Dr. Chen walks over to your desk with a laptop and a look of urgency. "We have a meeting with the women's soccer coach in 30 minutes, and she needs a season performance analysis. I've got her team's game-by-game data right here."

She shows you a spreadsheet with 10 rows, each representing a game. "For each game, we tracked goals scored and goals allowed. The coach wants to understand the season at a glance: What's their goal differential for each game? Did they dominate, barely win, or struggle? How many total goals did they score versus allow? Most importantly - what's their win-loss-tie record?"

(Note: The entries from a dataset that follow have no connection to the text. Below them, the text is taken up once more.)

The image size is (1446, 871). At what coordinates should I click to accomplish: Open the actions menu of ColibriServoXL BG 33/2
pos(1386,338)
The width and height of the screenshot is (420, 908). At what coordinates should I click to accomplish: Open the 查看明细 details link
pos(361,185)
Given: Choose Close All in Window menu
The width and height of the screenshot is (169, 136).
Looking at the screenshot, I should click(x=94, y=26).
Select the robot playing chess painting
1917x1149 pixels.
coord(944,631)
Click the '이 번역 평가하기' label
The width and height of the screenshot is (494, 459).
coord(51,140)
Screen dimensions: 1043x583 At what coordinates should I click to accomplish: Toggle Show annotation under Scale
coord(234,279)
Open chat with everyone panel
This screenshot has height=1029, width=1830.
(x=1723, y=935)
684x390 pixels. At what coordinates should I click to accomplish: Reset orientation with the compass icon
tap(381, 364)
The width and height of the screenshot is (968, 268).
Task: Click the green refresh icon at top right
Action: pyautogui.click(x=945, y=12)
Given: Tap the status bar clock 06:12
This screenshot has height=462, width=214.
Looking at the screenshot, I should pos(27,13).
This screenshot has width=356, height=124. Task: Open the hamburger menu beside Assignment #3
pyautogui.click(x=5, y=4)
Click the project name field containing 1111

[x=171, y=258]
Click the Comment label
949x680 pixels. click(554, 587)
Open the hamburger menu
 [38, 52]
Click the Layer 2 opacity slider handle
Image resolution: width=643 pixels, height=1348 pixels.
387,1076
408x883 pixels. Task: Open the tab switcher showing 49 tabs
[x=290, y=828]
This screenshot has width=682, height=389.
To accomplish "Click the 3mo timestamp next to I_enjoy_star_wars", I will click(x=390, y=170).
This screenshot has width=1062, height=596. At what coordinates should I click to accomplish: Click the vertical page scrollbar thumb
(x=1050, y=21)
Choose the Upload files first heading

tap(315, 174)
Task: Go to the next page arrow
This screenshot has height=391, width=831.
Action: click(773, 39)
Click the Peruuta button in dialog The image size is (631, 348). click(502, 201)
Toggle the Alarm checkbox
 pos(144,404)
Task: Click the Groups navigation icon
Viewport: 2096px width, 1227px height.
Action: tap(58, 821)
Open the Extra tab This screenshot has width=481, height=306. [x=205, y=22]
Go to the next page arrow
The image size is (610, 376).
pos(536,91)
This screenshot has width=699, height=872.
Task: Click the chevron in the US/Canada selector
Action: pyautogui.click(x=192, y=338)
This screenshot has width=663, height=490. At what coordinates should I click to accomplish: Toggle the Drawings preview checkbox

Dr. Chen continues: "This is where 2D arrays become powerful. Think of each row as a game, and each column as a statistic. The first column is goals scored, the second is goals allowed. With NumPy, we can slice out entire columns in one operation. `games[:, 0]` gives us all the goals scored - that colon-zero means 'all rows, first column'. Then we can do array arithmetic: subtract goals allowed from goals scored to get the differential for every game simultaneously. No loops needed!"

She sketches on a notepad: "A positive differential means they won - they scored more than they allowed. Negative means they lost. Zero means a tie. We can use boolean operations to count these automatically. In NumPy, when you do `differential > 0`, it creates a True/False array. Then `np.sum()` counts how many True values there are - that's your win count! Same logic for losses and ties."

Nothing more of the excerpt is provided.